Former Democratic presidential candidate and current New York City Mayor Bill de Blasio has implemented the “Special One-Time Assistance Program (SOTA), which gives homeless families a year’s worth of rent. Since SOTA began in August 2017 it has sent 5,074 homeless families — a total of 12,482 people, to cities across the United States, including places as far from New York as Hawaii and Puerto Rico. In order to qualify for SOTA, homeless people and homeless families must “prove they have been in a New York City shelter for at least 90 days and that their household income is no more than twice what it owes in rent.”
Since SOTA began, it has cost New York taxpayers $89 million for rent alone. Another New York City plan called “Project Reconnect,” funds travel expenses such as airline or bus tickets for the homeless to get to new homes in other states.
In addition to paying for rent, SOTA also pays for furnishings. Although the city has not release figures for that expense, one SOTA recipient said she received $1,000 for furnishings.
The New York Post reported that the city’s Department of Homeless Services (DHS) defended the massive costs of these programs, claiming that it actually saves the city the cost of shelter funding, which amounts to about $41,000 annually per family, compared to the average yearly rent of $17,563 to house families elsewhere.
The Post observed that hundreds of these families are returning to New York’s five boroughs, and some are even suing the city of New York for being abandoned in barely livable conditions. Furthermore, officials in towns where New York’s homeless are sent “are up in arms.”
“We were initially seeing a lot of complaints about conditions.
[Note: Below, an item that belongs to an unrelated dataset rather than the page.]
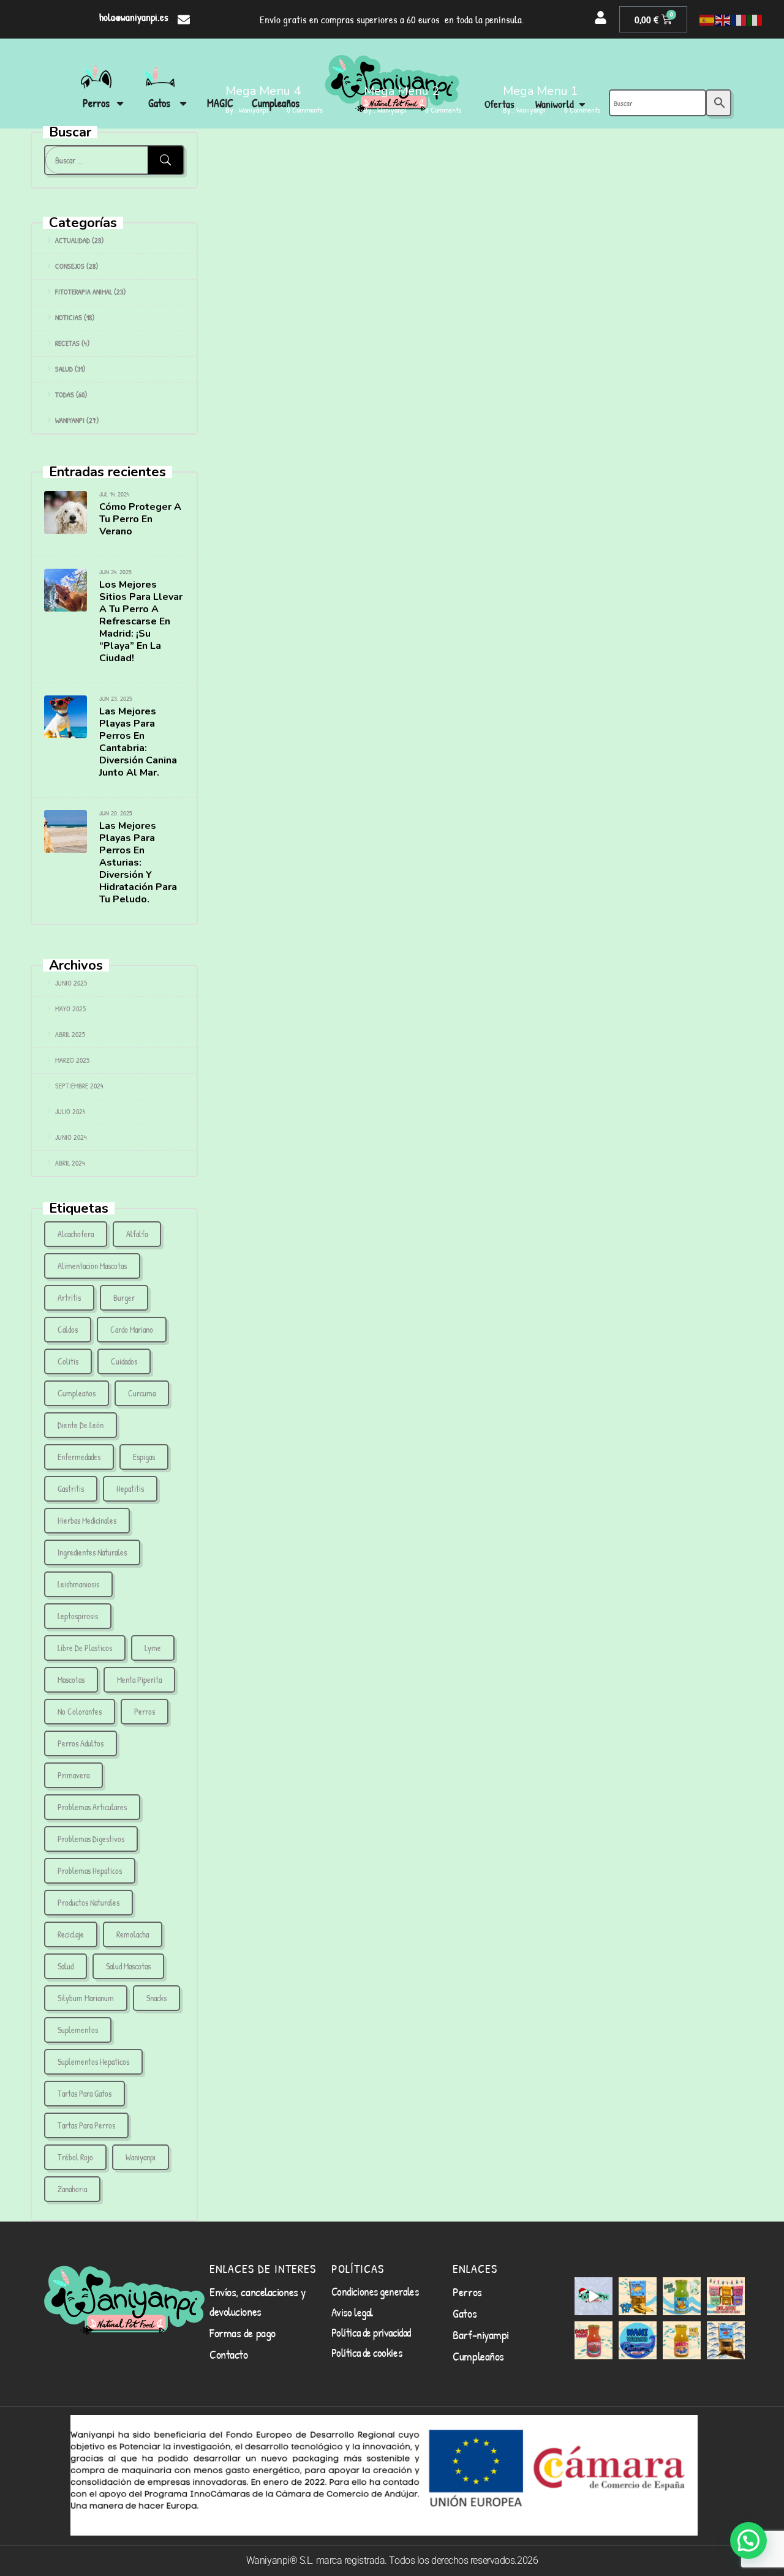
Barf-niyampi (481, 2334)
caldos (68, 1329)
Now that the program has been in operation long enough that the SOTA subsidy is expiring, one of our main concerns is it might not be realistic for people to be entirely self-sufficient after that first year,” the Post said, quoting Jacquelyn Simone, policy analyst at Coalition for the Homeless.
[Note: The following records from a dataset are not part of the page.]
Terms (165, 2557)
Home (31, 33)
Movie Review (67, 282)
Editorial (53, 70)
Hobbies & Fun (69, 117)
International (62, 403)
An AP report in Townhall.com noted that after New York City spends approximately $41,000 per family to move them out of the city, elected officials in the areas where they are moved to are now worried that their districts will be unable to handle these newly arrived transplants should they need public assistance.
“Hawaii will not be able to handle a large number of homeless people being dumped here should New York continue this practice,” Hawaiian Democratic state Representative John Mizuno claimed after learning one family moved to Honolulu.
DHS spokesman Isaac McGinn said the city of New York “remains committed to using every tool at our disposal to help these families and individuals find stability in the ways that work for them.”
“Any American, including any New Yorker experiencing homelessness, has the right to seek housing where they can afford it and employment where they can find it.”
While that statement is true, it does not necessarily follow that it is the responsibility of New York City’s taxpayers to pay for that relocation.